Copy each line below that contains "will".

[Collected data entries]
+++
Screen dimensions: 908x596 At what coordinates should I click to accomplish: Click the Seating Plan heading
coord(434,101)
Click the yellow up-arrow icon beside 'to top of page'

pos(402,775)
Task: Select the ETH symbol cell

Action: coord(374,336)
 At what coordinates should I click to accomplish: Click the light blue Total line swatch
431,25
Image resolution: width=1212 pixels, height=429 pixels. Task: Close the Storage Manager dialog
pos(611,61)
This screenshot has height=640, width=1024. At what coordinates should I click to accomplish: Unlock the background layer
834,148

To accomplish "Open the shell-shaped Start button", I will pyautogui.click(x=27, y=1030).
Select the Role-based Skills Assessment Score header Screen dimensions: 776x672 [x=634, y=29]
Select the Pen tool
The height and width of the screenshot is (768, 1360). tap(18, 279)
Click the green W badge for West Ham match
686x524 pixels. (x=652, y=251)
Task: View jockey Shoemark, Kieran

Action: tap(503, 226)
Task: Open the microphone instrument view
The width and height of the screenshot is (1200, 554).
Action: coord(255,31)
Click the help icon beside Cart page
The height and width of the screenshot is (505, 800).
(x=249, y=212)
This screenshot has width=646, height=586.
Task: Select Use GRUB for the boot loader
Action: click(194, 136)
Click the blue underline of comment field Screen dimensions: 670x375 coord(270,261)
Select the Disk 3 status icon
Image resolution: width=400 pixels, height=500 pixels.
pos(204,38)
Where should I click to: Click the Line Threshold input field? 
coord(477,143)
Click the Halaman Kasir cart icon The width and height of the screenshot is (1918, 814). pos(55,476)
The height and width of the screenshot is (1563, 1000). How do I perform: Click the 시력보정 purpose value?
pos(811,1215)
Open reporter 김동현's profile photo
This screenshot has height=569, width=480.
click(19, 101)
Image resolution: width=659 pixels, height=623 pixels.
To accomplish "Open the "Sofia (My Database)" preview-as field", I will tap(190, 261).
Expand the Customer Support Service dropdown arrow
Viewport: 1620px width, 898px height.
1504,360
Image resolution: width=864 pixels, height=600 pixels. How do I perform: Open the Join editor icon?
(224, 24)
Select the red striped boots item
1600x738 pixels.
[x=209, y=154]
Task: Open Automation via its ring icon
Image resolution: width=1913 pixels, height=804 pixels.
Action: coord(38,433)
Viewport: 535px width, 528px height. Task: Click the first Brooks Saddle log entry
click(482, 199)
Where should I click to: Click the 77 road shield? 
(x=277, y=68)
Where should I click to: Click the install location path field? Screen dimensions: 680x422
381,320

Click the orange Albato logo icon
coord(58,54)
+++
**Answer box:**
To accomplish "Open the shell-shaped Start button", I will pyautogui.click(x=27, y=1030).
To accomplish "Open the "Sofia (My Database)" preview-as field", I will tap(190, 261).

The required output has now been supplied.